Job A:
In the bag-sensing excerpt, list every place where it says photoelectric sensing elements may be positioned.
Job B:
According to the bag-sensing excerpt, why does the mechanical feeler arrangement give high accuracy?
Job C:
Continue the bag-sensing excerpt from the point where it stops.

Text excerpt:
——
For those sensing elements which serve to detect bags having an outer contour which is reduced in size owing to an improper folding, the relations are inverted also as regards the elements for sensing the reference edge so that the reference edge-sensing elements cooperating with said error-sensing elements are suitably disposed before and behind the bag edge, respectively, in the direction of travel with respect to the bag body so that the switch controlled by them is already or still closed when the error range of the bag workpiece enters the sensing range.

The sensing elements may be suitably adjustable in the direction of conveyance of the machine.

Within the scope of the invention, mechanical feelers may be used as sensing elements. Such mechanical feelers are actuated by the arriving bag edge and are arranged either to close a contact or to open a previously closed contact. The feelers disposed at the inclined edges of the bag and at the ends of the leading edge of the bag close a contact while they are acted upon by the bag workpiece. These feelers are connected in known manner to a feeler which senses the intermediate portion of the leading or trailing edge of the bag and controls a contact which is open during the action of the bag workpiece on the latter feeler. The arrangement of the sensing elements will then determine the tolerance range. A high accuracy will be obtained because the feeler which responds to the leading or trailing edge of the bag eliminates the dependence on an accurate timing of the workpieces, as would be the case with a timing disc.

Within the scope of the invention, photoelectric sensing elements, preferably photodetectors for receiving reflected light, may be alternatively used, particularly in the path of the outer end closure halves, the ends of the leading edge of the bag, and the reference edges. The sensing elements in the path of the inner end closure halves may also consist of photodetectors for receiving reflected light and of stationary reflectors, which cooperate with said photodetectors and enter between the top wall of the bag and the end closure of the bag because the error ranges of the inclined edges of the inner end closure halves may also be photoelectrically sensed in this manner.
——
Source excerpt:
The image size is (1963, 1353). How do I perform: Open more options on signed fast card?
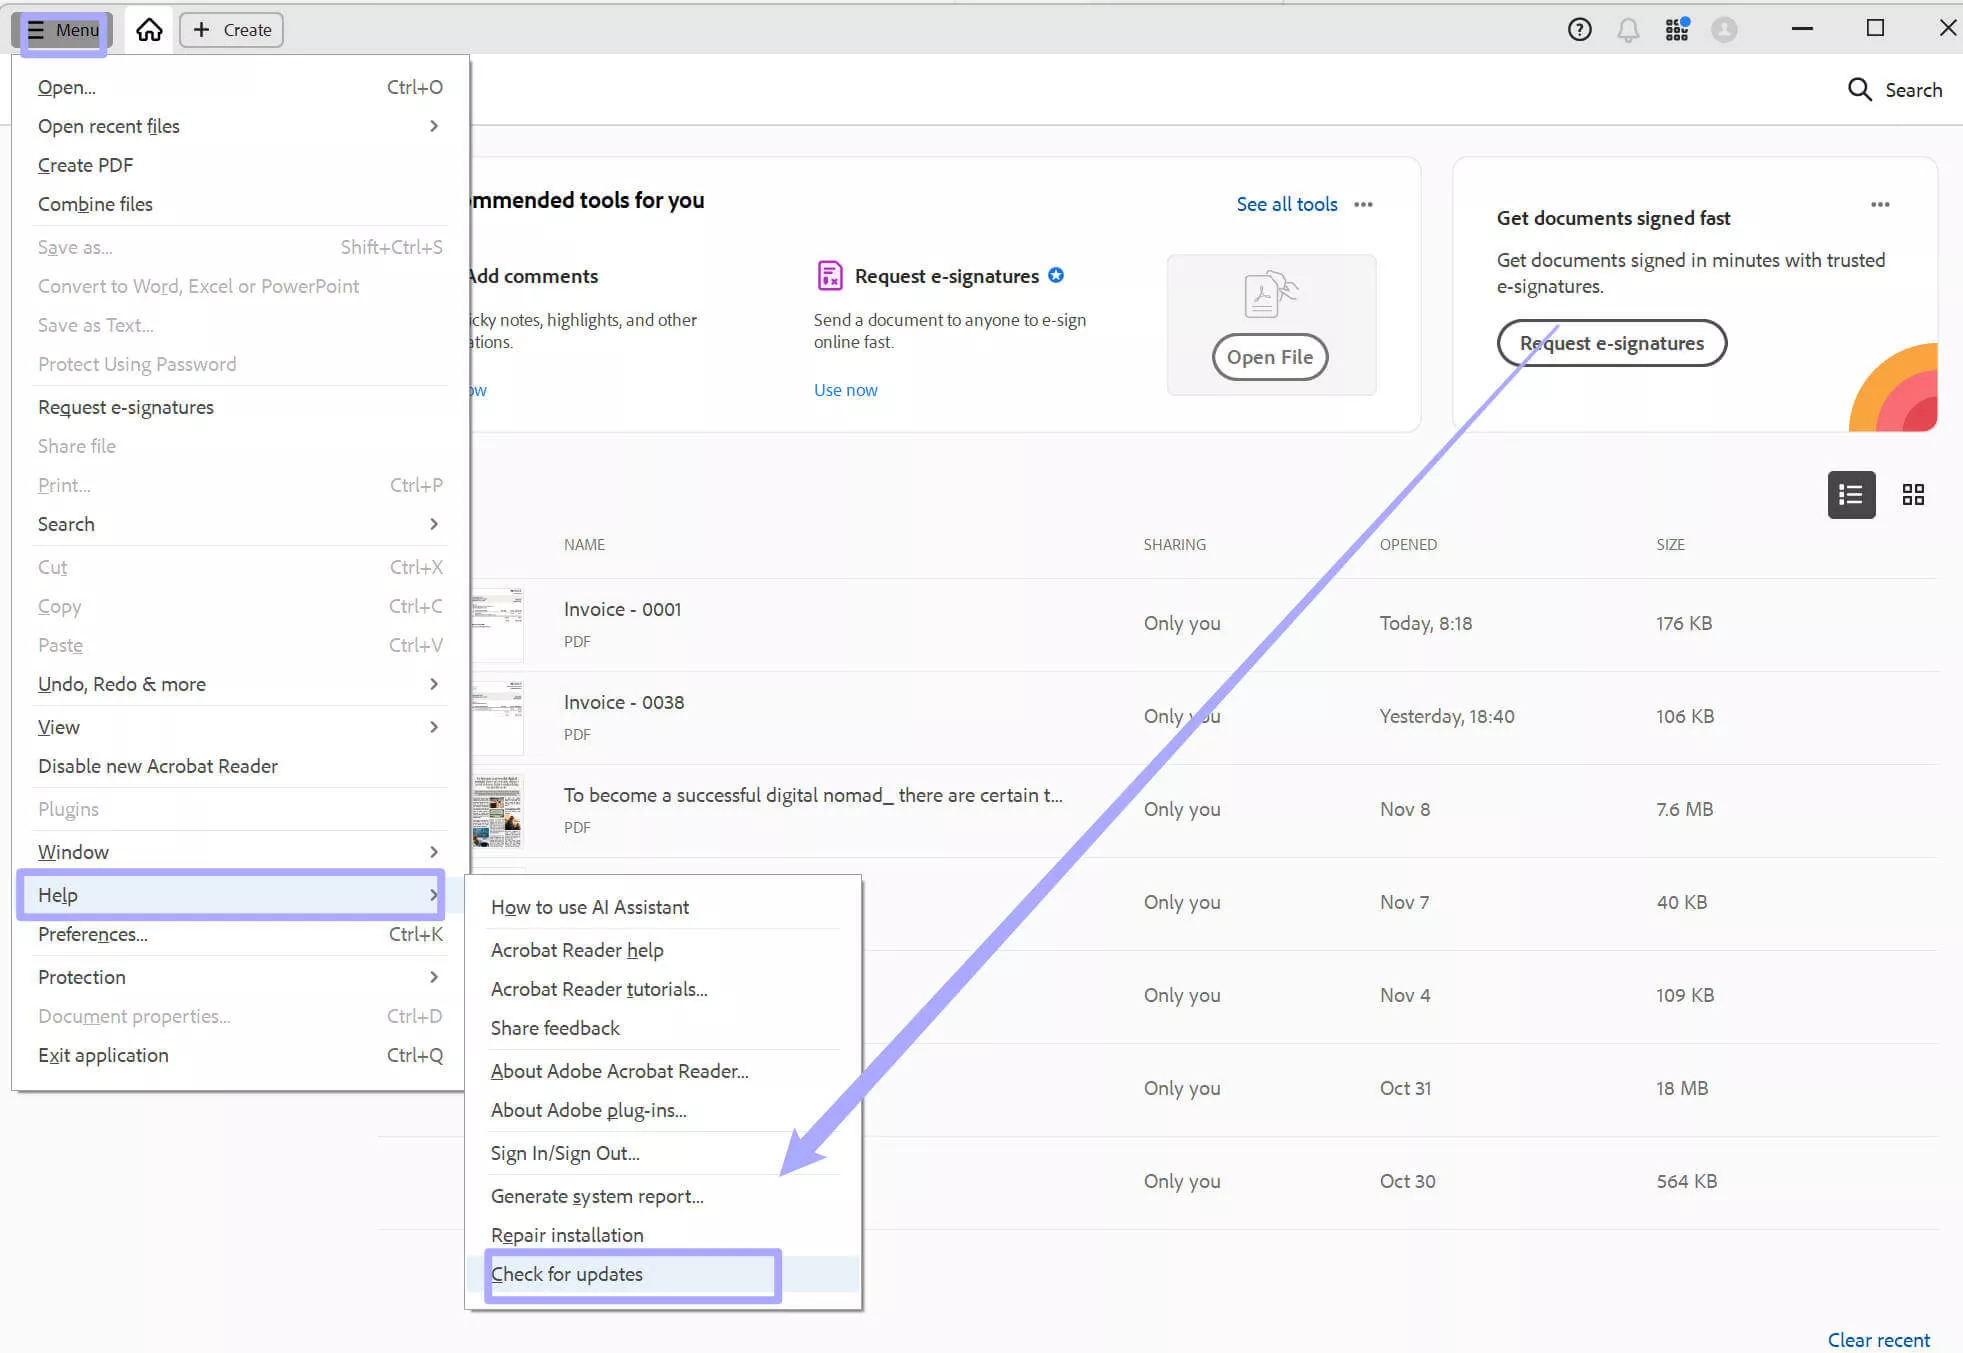click(x=1880, y=205)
——
Final answer A:
- The path of the outer end closure halves
- The ends of the leading edge of the bag
- The reference edges
- The path of the inner end closure halves

Final answer B:
The feeler that responds to the leading or trailing edge of the bag removes any dependence on accurate timing of the workpieces. A timing disc would need that timing.

Final answer C:
On the other hand, a source of radioactive radiation, preferably beta radiation, may be disposed in the sensing range, and a receiver, preferably a scintillation counter, may be disposed beyond the plane of travel of the workpieces and cooperate with a switch. Such arrangements for counting the number of plies of the bag workpieces may be used particularly for scan the error ranges of the inclined edges of the inner end closure halves or generally to indicate whether the number of plies differs from the normal number of plies at a certain point or in a certain area. Such sensing elements may be used to special advantage instead of the mechanical sensing elements used according to the above-mentioned prior proposal for sensing the inner edges of the crossed end closures. Different sensing elements may be used within the scope of the invention for detecting and rejecting bag workpieces which result when the spreading tools reversely fold the tube section end inwardly about the prescored center fold line of the end closure, as has been described hereinbefore, the end portion of the reversely folded part which lies on the bag body is then backfolded in the station for reversely folding the lateral end flaps, and an end patch is subsequently adhered to said end portion. As has also been mentioned hereinbefore, the prescored leading corner of the twice reversely folded, extreme outer end portion of the tube section of such defective workpieces may be backfolded before the end patch is adhered thereto so that an additional, third ply of the bag is folded on top.

Based on the recognition that such workpiece has no sheet material other than the end patch adjacent to the outer lateral end flap, the invention proposes to check the correct position of the outer end closure halves by sensing elements consisting of pairs of sensing rollers, which are provided at both ends of a double-armed lever, which is pivoted against spring force about an axis which is disposed, e.g., over the path of travel of the center line of the end closure and parallel to the latter, said lever operating by means ofa switch the deflector control circuit when the lever is pivotally moved beyond a predeter mined angle. These sensing elements are suitably mounted to be bodily pivotally movable against spring force about axes which are transverse to the direction of travel.

The invention will be described more fully hereinafter with reference to the accompanying drawings, which show an illustrative embodiment.

FIG. I is a diagrammatic top plan view showing a checking and rejecting device embodying the invention and incorporated in a bag-making machine.

FIG. 2 is a circuit diagram of the checking and rejecting device shown in FIG. l.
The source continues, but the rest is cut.